Item 1 is hereby amended to read in its entirety as follows:

ITEM 1.   SECURITY AND ISSUER.

     This Amendment No. 1 to the Statement on Schedule 13D (this "Amendment")
amends that certain Statement on Schedule 13D dated December 31, 1998 (the
"Statement"), filed with the Securities and Exchange Commission with respect to
the common stock, par value $0.0005 (the "Stock"), of Global Diamond Resources,
Inc., a Nevada corporation ("GDRI").  The principal executive office of GDRI is
located at 836 Prospect Street, Suite 2B, La Jolla, California 92037.


Item 3 is hereby amended to add the following:

ITEM 3.   SOURCE AND AMOUNT OF FUNDS OR OTHER CONSIDERATION.

     On July 23, 1999, New Diamond Corporation Limited ("New Diamond") acquired
from GDRI 666,667 shares (the "Additional Shares") of the Stock pursuant to the
terms of that certain Amendment No. 1 to Securities Purchase Agreement, dated as
of June 30, 1999, attached hereto as Exhibit C (the "Purchase Agreement
Amendment").  The Additional Shares were issued in exchange for the release of
certain claims against GDRI by New Diamond arising from the breach of certain
representations and warranties made by GDRI under the Securities Purchase
Agreement dated as of December 31, 1998 (the "Purchase Agreement").

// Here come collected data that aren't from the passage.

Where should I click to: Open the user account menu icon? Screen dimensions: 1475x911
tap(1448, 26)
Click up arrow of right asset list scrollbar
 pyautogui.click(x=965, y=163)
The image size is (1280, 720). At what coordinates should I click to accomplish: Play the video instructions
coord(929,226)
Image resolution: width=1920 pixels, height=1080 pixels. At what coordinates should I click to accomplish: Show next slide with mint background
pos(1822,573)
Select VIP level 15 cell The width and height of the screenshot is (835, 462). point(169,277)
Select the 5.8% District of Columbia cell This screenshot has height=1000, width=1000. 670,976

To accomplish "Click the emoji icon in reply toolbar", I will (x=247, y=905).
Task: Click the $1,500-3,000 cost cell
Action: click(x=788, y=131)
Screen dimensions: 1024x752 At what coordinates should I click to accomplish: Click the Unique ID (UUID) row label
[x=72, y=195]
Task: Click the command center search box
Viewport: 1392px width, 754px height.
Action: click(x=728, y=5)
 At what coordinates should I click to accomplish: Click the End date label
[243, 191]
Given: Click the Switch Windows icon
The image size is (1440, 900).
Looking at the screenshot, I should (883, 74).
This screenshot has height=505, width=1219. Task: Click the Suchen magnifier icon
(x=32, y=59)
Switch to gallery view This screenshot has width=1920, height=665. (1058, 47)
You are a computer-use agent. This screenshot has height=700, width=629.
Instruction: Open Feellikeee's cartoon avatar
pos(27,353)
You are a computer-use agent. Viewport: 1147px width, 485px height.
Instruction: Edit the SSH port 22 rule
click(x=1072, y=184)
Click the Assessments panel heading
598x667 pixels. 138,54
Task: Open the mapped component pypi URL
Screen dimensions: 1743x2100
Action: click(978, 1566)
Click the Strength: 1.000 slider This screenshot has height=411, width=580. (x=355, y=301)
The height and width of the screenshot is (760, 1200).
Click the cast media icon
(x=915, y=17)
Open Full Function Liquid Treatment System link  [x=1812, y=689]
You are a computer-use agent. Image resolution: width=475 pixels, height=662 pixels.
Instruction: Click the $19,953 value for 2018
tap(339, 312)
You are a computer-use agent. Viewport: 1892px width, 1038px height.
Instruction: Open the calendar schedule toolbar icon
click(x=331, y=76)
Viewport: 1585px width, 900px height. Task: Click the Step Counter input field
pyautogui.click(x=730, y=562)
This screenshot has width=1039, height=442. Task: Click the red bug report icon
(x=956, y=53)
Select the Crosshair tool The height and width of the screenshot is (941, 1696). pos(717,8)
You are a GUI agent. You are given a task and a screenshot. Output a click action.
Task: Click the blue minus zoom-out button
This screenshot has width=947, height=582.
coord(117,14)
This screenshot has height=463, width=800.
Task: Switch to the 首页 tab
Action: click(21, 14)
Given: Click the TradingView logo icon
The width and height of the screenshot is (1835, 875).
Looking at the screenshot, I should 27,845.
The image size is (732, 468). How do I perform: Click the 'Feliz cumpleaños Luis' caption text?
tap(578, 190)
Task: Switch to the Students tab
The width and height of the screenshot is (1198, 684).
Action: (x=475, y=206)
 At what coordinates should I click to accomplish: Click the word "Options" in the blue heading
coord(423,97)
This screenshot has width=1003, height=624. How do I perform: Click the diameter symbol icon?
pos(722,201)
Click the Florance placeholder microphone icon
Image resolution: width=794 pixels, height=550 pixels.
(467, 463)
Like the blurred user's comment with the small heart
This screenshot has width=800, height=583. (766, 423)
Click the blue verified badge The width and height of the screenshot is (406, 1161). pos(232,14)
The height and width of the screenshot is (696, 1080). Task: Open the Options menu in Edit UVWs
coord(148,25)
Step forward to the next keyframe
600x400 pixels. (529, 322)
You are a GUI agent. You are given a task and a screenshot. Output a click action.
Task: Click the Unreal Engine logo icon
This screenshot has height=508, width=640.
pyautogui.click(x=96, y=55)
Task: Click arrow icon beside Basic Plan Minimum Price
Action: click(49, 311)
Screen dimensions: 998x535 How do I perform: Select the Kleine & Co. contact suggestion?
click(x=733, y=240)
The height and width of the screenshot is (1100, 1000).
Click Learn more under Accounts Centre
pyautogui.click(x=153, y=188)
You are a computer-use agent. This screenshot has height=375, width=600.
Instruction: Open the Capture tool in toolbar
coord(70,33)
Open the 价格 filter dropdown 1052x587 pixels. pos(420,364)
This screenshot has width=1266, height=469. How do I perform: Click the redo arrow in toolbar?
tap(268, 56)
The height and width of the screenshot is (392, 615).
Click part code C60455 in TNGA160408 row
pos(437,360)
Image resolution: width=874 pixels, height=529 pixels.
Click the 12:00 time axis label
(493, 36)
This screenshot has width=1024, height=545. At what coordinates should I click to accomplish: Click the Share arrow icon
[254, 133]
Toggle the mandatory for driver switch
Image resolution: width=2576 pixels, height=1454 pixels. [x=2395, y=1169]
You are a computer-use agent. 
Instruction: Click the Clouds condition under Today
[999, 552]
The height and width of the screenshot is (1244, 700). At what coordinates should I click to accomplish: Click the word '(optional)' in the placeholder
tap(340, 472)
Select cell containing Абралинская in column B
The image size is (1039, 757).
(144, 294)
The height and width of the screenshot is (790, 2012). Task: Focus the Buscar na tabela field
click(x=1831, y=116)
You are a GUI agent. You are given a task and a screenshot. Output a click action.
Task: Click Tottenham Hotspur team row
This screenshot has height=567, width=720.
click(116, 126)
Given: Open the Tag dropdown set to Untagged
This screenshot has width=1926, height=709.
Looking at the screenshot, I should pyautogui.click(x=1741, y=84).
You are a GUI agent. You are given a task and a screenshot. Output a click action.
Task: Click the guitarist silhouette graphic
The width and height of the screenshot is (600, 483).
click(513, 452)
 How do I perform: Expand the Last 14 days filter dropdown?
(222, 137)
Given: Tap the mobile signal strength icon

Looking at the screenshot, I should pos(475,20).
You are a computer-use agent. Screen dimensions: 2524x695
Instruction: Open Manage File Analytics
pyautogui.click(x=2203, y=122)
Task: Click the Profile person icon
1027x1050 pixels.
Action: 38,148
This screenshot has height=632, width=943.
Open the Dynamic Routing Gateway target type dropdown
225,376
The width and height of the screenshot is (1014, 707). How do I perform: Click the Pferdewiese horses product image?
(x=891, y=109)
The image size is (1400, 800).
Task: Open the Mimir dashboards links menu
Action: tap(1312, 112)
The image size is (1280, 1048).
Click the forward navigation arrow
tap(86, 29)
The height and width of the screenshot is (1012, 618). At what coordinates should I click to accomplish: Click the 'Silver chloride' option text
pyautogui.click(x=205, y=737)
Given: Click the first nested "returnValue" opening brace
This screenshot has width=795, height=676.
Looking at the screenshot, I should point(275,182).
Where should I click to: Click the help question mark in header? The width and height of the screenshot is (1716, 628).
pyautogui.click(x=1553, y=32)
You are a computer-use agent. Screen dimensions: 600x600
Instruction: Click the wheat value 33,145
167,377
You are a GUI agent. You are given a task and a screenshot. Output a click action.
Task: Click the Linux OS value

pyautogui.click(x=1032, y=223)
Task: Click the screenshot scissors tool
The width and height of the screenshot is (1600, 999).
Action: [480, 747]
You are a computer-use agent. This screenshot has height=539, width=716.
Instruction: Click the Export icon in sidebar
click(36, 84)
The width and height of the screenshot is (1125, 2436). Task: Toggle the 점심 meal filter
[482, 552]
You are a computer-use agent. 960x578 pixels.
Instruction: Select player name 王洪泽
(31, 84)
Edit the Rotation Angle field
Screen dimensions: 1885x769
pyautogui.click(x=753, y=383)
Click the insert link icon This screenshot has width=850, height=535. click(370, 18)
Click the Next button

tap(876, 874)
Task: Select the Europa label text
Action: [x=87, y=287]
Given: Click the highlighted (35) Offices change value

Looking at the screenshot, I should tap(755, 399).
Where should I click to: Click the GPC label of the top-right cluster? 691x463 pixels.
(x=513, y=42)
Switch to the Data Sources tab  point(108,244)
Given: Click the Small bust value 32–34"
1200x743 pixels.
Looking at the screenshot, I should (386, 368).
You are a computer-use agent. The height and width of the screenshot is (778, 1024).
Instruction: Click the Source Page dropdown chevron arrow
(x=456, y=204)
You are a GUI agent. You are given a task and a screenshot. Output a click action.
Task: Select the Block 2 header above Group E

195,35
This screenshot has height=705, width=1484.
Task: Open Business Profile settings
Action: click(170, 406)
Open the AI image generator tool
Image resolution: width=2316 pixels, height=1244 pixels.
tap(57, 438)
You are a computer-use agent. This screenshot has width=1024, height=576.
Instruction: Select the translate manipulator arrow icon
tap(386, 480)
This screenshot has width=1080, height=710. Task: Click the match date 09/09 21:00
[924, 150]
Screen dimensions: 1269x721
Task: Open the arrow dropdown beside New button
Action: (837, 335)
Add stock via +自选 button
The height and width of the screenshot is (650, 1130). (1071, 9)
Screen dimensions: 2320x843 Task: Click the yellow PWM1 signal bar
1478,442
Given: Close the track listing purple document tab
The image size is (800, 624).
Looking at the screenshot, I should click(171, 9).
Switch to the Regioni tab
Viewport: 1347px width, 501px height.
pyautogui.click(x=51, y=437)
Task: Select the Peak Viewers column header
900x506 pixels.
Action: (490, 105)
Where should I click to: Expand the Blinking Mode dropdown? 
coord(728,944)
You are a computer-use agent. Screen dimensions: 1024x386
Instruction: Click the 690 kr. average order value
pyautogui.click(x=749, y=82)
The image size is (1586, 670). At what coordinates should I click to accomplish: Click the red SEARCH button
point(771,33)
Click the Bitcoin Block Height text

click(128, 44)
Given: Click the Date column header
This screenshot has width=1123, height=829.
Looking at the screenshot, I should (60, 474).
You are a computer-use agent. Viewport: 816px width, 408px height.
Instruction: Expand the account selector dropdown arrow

Item 4 is hereby amended to add the following:

ITEM 4.   PURPOSE OF TRANSACTION.

     The Purchase Agreement Amendment provided for the issuance by GDRI and
acquisition by New Diamond of the Additional Shares by amending the Purchase
Agreement to (i) increase the number of shares purchased by New Diamond
thereunder from 8,571,429 to 9,238,096 (the "Shares") and (ii) lower the
purchase price per share from $0.35 to $0.3247422.  The Purchase Agreement
Amendment provides that GDRI has the right to redeem up to all of the Additional
Shares upon the occurrence of certain events.

     New Diamond acquired the Additional Shares for investment purposes.
Pursuant to the Purchase Agreement, New Diamond acquired certain board
representation and other rights, as set forth in the Statement.  New Diamond
intends to review its investment in GDRI on a regular basis and may (i) increase
its investment in GDRI, (ii) maintain its present level of investment, or (iii)
dispose of some or all of its shares of the Stock.

<PAGE>

- ------------------------------                   ------------------------------
CUSIP NO.  379320 20 3             13D            Page 5 of 6 Pages
- ------------------------------                   ------------------------------


     Except as set forth above, New Diamond has no current plans or proposals
that relate to or would result in the types of actions set forth in
subparagraphs (a) through (j) of Item 4 of Schedule 13D.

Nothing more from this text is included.